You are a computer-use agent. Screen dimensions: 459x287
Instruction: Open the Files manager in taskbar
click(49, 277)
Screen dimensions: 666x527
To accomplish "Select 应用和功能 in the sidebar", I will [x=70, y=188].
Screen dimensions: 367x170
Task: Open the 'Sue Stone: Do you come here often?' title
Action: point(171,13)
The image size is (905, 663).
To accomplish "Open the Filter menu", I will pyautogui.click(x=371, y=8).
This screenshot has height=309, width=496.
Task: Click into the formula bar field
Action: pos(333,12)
========================
■ TASK ITEM ■
From the listing above, reproduce all the lines exactly.

■ ANSWER BOX ■
You are a computer-use agent. Screen dimensions: 459x287
Instruction: Open the Files manager in taskbar
click(49, 277)
Screen dimensions: 666x527
To accomplish "Select 应用和功能 in the sidebar", I will [x=70, y=188].
Screen dimensions: 367x170
Task: Open the 'Sue Stone: Do you come here often?' title
Action: point(171,13)
The image size is (905, 663).
To accomplish "Open the Filter menu", I will pyautogui.click(x=371, y=8).
This screenshot has height=309, width=496.
Task: Click into the formula bar field
Action: pos(333,12)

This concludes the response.